Economists had forecast that the Malaysian economy would show GDP growth of 4.6% for the three-month period ended June 30.
Malaysia's central bank announced a much better than expected 5.4%. It also upwardly revised GDP growth for the first quarter, from 4.7% to 4.9%. Growth for the first half of the year remained at 5.1%, compared with the same period a year ago.
Fueling the Malaysian economy growth was private and public investment, up 24.6% and 28.9%, respectively. The central bank reported that private consumption was up 8.8% and public consumption 9.4%.
Approximately 60% of the Malaysian economy is tied to exports, which continue to grow despite the global slowdown. Exports increased 3.95% in the second quarter, compared with 4.4% in the first quarter. The central bank is holding its GDP target for 2012 at between 4% and 5%, but it did say it expected that number to land closer to 5%.
The only ETF dedicated to Malaysia, the iShares MSCI Malaysia Index Fund (EWM), reacted positively to the news but failed to hold the gains. In the chart below, I've circled the trading day, with shares of EWM trading up to $14.72 per share but closing at $14.64, the exact same close as the day before.
The one-year chart below shows a very nice upward climb for EWM shares despite a fair amount of volatility. Unfortunately, there does appear to be some resistance at $14.75. Nonetheless, the outlook for the Malaysian economy and the ETF is better than that for many other emerging markets.
The five-year chart below also looks good. Even with some short-term resistance at $14.75, the ETF is trading in a channel that has narrowed since the bottom that occurred for most equity markets in March 2009. Given the positive fundamental outlook and technical observation, I expect Malaysia to continue to perform better than most of its peers.

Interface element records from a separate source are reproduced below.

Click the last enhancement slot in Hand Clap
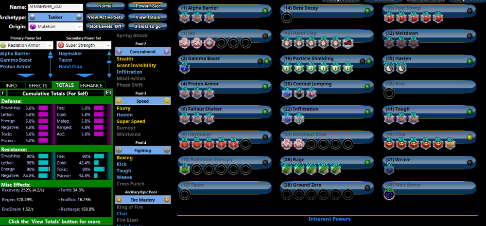 pyautogui.click(x=347, y=43)
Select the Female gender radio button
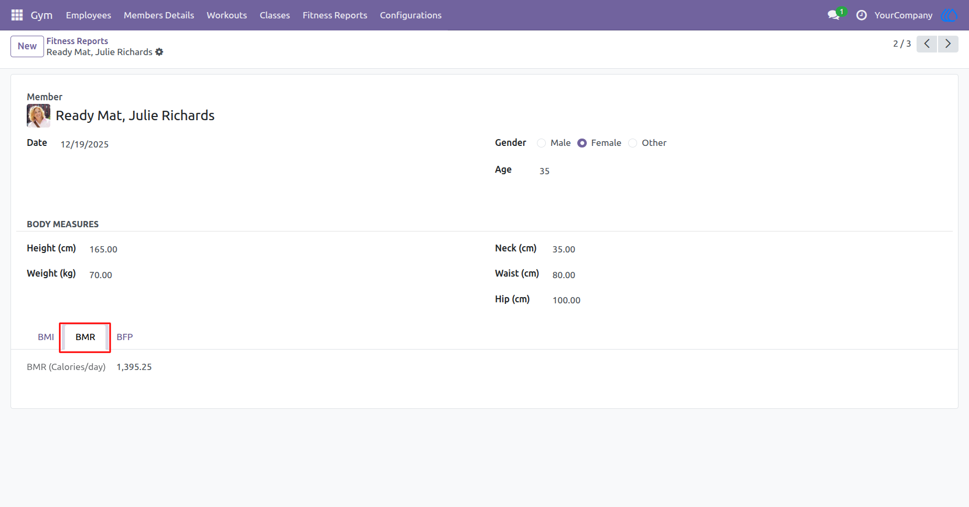Viewport: 969px width, 507px height. tap(582, 143)
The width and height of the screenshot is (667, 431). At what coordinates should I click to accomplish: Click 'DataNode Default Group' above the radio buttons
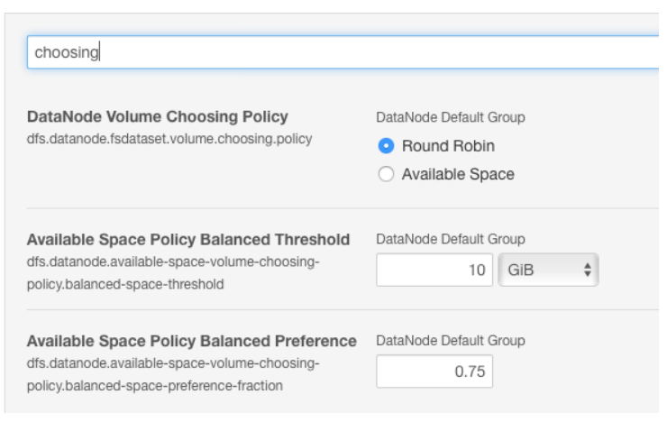pos(451,117)
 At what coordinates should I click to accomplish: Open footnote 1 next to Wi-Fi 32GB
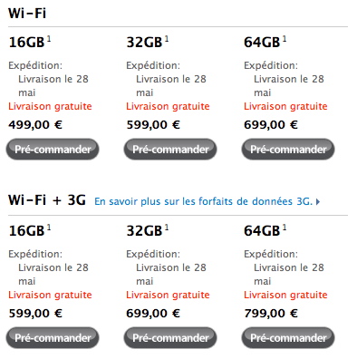(167, 39)
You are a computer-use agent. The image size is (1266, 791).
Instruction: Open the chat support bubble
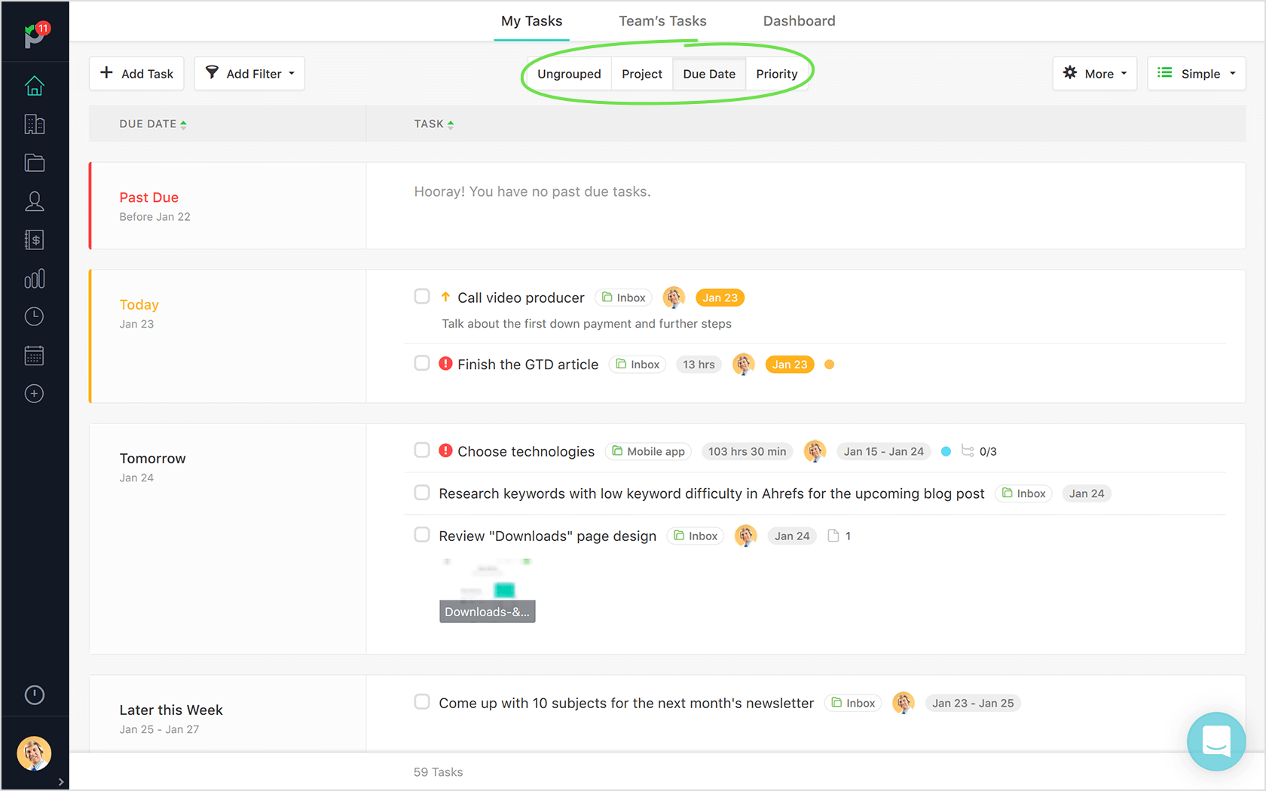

Last, a comparison between EWM and the S&P 500 succinctly tells the story of emerging and frontier markets. While investors holding U.S.-oriented ETFs, mutual funds and stocks are celebrating that they have almost recovered their losses from the stock market sell-off that extended from October 2008 through March 2009, investors in EWM have not only recovered losses but exceeded the highs attained in late 2007 and early 2008. Longer-term expectations for emerging and frontier markets are for this type of activity to continue, with developing countries leading the way and developed countries following.